WHENCE COMETH THE BLACK DOT?
In 1999, several universities and libraries established the Text Creation Partnership (TCP) to digitize English books published before 1700. By transcribing texts and putting them online, the TCP developed a searchable, navigable, free database for students, scholars, and readers everywhere. Transcribed by non-English speakers, these digital versions were not copied from the original books but from digital scans of microfilms— some of which were more than 60 years old.
“You can imagine that with a process like that, a lot of things can go wrong,” Mueller says. “And a lot of things did.”
The resulting 50,000 transcribed texts have roughly five million incomplete words. Many of the aged books were browned and splotchy from the start, and their legibility was further compromised by poor quality scans. If transcribers could not read or understand a portion of the text—for example, if it was cut off at the margins, obscured by previous owners’ handwritten notes, or included arcane abbreviations and spellings—they replaced the unknown character with a black dot. Thus the word “love,” for example, became “lo•e.”
To solve the problem, modern readers could arguably comb through the texts and fix all the errors, but Mueller estimated it could take several minutes for a human to fix just one error. To tackle all of the errors, it would take one person years of non- stop work—an impractical, if not humanly impossible, task.
HENCE LIT MEETS COMPSCI
Northwestern Engineering’s Doug Downey embraced Mueller’s dilemma as a challenge. Four years ago, then associate dean Stephen Carr connected Downey, an associate professor of computer science, with Mueller. An expert in statistical language modeling, Downey proposed using machine learning to help correct the texts.
Language modeling is most popularly known for its role in auto-correct and voice recognition programs. It assigns probabilities to sequences of words to estimate the likelihood of what word is missing or coming next. For example, the word “lo•e” might be “love,” but it also might be “lone,” “lore,” or “lose.” A language model evaluates the context of the word in question—comparing it to known contexts where the candidate words have been used—to choose the correct option. If the context is “she was in lo•e with him,” then the program assumes the missing word is, indeed, “love.”
Downey’s group first trained the language model on 363 relatively clean texts from the same era. Once the computer program understood common semantics, it was ready to work through a sample of 359 flawed texts, which included plays, textbooks, court transcripts, treatises, biblical commentary, romance novels, and more.
The program finds “blackdot words” and spelling errors, and evaluates 35 characters to the left and right of each character in question. It then submits zero to three replacement possibilities, assigning a probability to each option based on the context. This past summer, Weinberg undergraduates combed through the options to select the correct one.
“The project is a lot more involved than it originally appears,” says Katie Poland, a junior studying English and philosophy. “We’re just working with single words, but there can be so much hidden in there.”

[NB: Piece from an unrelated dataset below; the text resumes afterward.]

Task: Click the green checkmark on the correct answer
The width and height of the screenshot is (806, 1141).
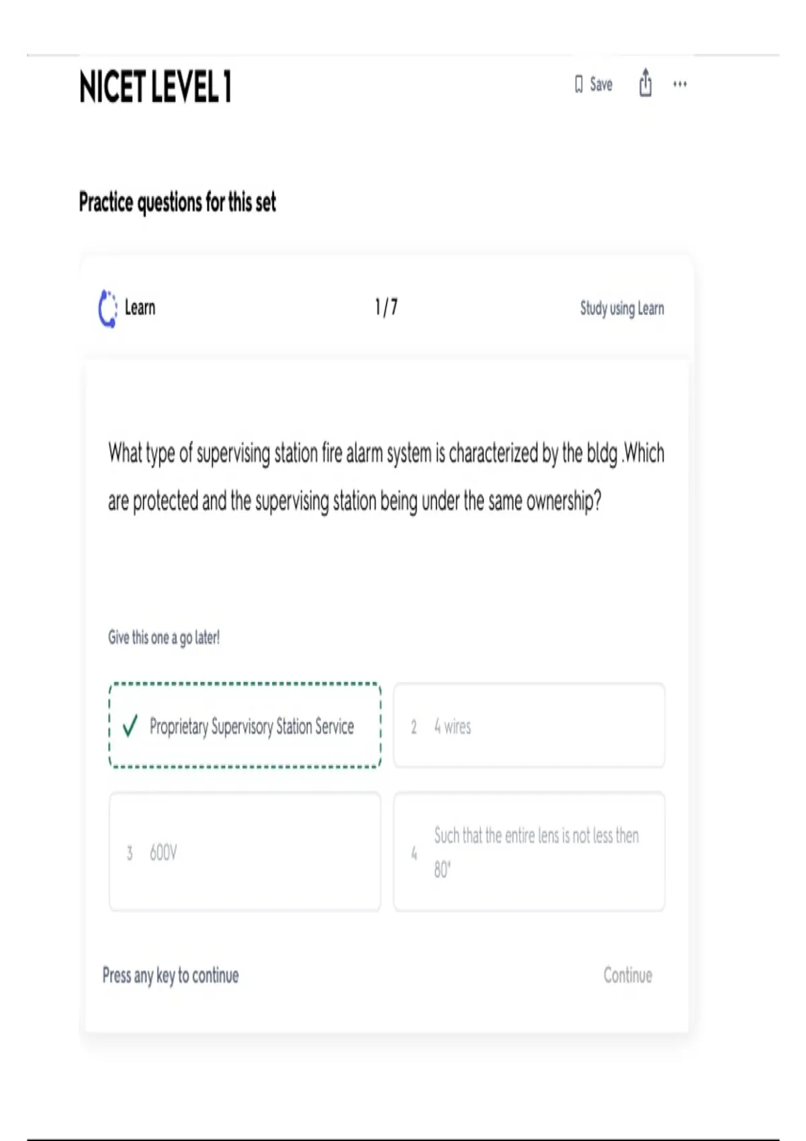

In many cases, the undergraduate students did not just deal with blackdot words but also non-standardized spellings—“France” and “color” were spelled “Fraunce” and “coulloure.” Other times, the transcribers might have mistaken old letters for modern letters. The Old English letter “s,” for example, looks very similar to a modern-day “f.”
SPREADING THE RESULTS
While the Weinberg students work to solve the language riddles, Northwestern Engineering students are working on an interactive website for the project. They have built a site where humanities scholars can search for words in different texts and fix errors right on the spot. Super users then either accept or reject the correc- tions. Accepted fixes are automatically updated into the system.
“Machine learners can also learn from that feedback,” Downey says. “A little bit of crowdsourcing like that could go a long way. Eventually we could have super high-quality transcriptions.”
Yue “Hayley” Hu, a sophomore studying computer science, has been working on the site’s database. Although she previously had little exposure to early English texts, she has enjoyed discussing them with the English students. “It’s neat that we can offer a computer science-based solution.”
The collaboration’s initial results indicate that approximately three-quarters of the incompletely or incorrectly transcribed works can be definitively corrected with a combination of machine learning and machine-assisted editing—without the need to consult the original printed text. This could drastically reduce the human-time cost from minutes to a mere seconds per word.
Corrections are automatically reintroduced and reintegrated into the texts, which form a larger and more accurate set of training data used for fixing blackdot and misspelled words in other texts. Eventually, Downey posits, the machines will be confident enough to require hand verification for just small text samples.
“It’s energizing that we can apply research in a way that will impact a real community of users,” Downey says. “It’s rare to have a customer of your basic research where you can deliver something today that makes a difference.”